[WORK ITEM] Repeat only part of the entries. Start at the line that has "Open tweet text" and keep going through the last line, exactly as given.

[RECORDED INFORMATION]
↓
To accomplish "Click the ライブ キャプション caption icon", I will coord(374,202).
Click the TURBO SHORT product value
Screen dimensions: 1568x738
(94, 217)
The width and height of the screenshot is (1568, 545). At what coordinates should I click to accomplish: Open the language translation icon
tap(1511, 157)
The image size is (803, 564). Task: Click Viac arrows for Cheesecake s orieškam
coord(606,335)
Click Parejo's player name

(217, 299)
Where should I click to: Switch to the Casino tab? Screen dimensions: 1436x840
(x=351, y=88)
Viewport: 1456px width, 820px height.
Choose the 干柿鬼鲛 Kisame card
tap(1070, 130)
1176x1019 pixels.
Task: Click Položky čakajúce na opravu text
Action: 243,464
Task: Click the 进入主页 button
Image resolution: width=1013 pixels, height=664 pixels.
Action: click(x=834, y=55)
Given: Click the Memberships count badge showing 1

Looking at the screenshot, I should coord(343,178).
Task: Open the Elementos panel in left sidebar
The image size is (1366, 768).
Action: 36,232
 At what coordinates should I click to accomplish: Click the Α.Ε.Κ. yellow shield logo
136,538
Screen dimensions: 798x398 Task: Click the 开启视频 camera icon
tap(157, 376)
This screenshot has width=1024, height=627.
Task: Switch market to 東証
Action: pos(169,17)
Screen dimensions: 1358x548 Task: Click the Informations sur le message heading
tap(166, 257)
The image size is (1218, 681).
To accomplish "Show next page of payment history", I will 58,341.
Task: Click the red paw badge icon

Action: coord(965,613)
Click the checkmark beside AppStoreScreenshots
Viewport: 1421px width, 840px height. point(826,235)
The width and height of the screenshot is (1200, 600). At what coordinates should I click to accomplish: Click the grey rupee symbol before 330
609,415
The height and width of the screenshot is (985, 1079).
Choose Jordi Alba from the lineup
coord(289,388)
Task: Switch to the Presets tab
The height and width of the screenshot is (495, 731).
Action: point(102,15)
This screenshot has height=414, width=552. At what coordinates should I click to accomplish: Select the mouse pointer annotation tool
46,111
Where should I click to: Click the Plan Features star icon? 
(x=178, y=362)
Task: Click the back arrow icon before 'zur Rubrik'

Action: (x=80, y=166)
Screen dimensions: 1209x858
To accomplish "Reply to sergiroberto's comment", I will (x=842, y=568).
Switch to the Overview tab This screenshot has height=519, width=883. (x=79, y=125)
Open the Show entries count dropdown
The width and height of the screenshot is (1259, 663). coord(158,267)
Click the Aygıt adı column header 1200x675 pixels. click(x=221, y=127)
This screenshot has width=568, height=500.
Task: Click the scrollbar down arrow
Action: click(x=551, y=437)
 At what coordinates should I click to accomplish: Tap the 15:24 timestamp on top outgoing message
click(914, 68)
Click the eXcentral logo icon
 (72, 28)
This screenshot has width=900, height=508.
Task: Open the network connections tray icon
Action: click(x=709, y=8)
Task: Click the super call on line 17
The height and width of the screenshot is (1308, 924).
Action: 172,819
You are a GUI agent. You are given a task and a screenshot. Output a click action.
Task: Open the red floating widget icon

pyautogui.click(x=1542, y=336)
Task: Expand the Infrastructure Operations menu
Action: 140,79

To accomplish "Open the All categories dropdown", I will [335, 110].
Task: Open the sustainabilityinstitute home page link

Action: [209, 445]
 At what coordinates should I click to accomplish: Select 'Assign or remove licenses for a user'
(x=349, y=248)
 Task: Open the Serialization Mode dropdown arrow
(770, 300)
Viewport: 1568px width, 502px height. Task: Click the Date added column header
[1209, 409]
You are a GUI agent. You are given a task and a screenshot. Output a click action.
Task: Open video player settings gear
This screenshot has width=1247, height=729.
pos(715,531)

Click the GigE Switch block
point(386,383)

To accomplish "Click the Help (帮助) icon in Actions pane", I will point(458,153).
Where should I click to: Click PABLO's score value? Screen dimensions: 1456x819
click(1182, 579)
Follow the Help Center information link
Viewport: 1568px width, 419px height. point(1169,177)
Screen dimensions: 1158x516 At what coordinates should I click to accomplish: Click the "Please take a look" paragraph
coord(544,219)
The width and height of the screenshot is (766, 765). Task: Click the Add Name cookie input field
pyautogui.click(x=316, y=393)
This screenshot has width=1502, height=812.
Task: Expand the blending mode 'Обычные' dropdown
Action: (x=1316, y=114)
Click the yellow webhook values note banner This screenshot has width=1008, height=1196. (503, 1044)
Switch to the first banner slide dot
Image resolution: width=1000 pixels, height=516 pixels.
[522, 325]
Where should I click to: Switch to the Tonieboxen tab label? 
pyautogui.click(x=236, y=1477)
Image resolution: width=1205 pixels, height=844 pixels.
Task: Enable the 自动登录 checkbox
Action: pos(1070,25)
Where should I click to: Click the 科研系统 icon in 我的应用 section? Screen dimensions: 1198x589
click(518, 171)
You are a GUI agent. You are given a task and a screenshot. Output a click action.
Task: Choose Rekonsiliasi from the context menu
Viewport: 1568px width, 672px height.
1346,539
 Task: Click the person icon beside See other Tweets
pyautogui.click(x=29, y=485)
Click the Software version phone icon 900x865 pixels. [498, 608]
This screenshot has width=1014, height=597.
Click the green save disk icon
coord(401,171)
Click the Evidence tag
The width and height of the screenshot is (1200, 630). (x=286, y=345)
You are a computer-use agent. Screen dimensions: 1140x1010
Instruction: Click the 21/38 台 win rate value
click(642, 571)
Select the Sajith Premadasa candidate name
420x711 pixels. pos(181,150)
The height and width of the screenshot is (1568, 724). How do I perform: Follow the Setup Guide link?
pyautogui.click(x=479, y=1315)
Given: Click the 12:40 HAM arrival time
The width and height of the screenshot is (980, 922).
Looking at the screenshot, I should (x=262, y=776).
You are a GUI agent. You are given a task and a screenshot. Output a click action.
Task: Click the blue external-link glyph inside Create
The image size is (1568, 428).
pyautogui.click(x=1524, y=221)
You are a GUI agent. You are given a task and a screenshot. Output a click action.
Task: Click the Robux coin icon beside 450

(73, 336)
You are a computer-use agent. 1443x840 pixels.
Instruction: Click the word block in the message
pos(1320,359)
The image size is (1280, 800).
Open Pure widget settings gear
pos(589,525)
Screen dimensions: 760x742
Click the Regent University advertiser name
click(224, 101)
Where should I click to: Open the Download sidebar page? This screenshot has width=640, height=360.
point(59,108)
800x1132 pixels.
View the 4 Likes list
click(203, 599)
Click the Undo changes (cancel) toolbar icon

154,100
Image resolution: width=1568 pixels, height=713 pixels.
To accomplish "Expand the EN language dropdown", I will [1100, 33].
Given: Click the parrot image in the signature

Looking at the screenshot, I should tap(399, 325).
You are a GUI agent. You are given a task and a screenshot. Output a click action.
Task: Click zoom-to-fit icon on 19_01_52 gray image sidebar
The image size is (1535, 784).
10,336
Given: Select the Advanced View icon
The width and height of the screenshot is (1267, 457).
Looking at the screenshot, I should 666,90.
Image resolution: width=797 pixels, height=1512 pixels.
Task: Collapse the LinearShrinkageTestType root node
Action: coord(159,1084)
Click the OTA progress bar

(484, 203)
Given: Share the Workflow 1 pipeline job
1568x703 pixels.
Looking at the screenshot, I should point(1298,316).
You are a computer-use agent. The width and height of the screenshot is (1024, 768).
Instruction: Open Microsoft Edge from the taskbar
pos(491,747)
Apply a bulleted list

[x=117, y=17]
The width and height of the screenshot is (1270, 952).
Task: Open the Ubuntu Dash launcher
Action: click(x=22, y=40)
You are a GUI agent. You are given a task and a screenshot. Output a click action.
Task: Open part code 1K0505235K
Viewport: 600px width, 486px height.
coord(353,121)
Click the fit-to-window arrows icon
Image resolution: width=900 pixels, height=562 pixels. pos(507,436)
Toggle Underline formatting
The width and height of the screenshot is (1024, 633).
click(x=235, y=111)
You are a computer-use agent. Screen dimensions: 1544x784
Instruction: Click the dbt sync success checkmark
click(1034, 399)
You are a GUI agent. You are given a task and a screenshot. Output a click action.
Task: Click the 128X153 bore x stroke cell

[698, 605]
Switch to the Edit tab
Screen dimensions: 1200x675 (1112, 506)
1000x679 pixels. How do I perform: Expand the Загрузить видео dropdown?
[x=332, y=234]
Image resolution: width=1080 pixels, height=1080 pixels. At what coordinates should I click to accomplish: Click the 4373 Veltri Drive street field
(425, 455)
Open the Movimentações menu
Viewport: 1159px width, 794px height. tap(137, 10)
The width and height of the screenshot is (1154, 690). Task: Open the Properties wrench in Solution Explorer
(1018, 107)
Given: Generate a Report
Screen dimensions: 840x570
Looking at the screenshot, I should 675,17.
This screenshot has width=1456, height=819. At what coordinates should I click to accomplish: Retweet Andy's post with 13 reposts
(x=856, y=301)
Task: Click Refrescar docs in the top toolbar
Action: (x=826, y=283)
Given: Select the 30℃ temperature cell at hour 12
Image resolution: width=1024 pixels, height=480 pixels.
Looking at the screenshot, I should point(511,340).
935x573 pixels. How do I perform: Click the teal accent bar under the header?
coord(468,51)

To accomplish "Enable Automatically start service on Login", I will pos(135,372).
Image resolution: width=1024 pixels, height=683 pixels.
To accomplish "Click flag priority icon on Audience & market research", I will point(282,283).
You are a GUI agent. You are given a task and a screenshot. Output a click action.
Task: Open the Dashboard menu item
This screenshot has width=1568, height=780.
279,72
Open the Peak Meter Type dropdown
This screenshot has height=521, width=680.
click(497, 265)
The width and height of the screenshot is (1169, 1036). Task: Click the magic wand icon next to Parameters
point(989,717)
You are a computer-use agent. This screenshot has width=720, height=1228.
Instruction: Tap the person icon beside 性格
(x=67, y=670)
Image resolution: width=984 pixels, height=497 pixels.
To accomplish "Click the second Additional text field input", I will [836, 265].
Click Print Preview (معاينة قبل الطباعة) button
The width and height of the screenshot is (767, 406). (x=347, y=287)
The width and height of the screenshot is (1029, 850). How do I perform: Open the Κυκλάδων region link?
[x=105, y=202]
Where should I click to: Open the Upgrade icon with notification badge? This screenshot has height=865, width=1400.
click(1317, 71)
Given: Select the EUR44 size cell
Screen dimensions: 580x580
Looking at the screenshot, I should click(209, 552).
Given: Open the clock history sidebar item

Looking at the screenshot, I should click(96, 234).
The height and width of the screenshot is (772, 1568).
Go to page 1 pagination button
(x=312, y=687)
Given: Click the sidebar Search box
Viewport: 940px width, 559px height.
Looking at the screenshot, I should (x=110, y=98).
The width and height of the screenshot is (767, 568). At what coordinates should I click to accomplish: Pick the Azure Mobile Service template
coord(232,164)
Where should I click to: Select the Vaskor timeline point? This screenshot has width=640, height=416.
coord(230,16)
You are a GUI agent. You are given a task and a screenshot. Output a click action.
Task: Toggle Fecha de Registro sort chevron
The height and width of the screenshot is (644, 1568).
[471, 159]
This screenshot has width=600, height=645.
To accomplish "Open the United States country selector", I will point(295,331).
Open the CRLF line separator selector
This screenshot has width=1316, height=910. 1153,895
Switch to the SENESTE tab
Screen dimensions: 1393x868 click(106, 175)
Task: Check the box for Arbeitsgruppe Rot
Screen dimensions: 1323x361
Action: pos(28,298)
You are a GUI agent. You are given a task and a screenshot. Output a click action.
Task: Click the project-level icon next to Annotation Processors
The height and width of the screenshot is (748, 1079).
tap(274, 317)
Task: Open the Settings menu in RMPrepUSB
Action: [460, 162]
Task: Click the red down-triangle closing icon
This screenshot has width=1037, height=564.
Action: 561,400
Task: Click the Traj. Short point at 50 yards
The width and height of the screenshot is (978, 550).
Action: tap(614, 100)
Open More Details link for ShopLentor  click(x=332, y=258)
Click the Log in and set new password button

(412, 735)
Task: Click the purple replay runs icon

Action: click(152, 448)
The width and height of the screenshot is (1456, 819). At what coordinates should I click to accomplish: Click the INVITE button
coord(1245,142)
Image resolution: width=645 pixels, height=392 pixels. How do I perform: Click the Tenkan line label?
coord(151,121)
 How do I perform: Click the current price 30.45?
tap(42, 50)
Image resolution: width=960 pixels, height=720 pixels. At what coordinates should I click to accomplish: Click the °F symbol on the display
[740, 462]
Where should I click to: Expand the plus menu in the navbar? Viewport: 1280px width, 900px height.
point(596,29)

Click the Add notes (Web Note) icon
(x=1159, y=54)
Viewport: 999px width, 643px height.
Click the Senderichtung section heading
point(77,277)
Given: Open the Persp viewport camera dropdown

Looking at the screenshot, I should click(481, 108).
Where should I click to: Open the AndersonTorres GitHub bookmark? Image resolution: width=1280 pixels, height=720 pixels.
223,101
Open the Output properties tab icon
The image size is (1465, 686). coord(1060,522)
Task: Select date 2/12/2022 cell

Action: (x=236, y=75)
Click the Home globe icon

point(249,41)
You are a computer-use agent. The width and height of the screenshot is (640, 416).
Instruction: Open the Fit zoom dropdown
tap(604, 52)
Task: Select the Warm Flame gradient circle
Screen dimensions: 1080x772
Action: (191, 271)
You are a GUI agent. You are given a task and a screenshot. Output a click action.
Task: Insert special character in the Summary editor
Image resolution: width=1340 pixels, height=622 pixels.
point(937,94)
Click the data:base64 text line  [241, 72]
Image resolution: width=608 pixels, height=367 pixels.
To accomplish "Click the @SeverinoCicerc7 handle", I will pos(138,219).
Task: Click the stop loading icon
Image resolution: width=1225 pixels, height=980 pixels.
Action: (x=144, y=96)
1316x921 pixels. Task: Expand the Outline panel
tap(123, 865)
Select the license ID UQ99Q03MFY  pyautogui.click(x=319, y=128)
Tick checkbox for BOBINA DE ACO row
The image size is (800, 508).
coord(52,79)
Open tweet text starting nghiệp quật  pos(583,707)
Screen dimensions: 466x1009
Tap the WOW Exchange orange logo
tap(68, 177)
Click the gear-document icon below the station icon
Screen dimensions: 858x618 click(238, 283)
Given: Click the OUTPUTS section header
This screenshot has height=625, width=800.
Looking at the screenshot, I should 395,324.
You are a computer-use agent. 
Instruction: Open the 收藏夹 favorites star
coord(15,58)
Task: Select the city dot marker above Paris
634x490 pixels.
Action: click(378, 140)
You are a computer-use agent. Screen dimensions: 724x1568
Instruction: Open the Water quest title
↑
[EXPECTED ANSWER]
Open tweet text starting nghiệp quật  pos(583,707)
Screen dimensions: 466x1009
Tap the WOW Exchange orange logo
tap(68, 177)
Click the gear-document icon below the station icon
Screen dimensions: 858x618 click(238, 283)
Given: Click the OUTPUTS section header
This screenshot has height=625, width=800.
Looking at the screenshot, I should 395,324.
You are a computer-use agent. 
Instruction: Open the 收藏夹 favorites star
coord(15,58)
Task: Select the city dot marker above Paris
634x490 pixels.
Action: click(378, 140)
You are a computer-use agent. Screen dimensions: 724x1568
Instruction: Open the Water quest title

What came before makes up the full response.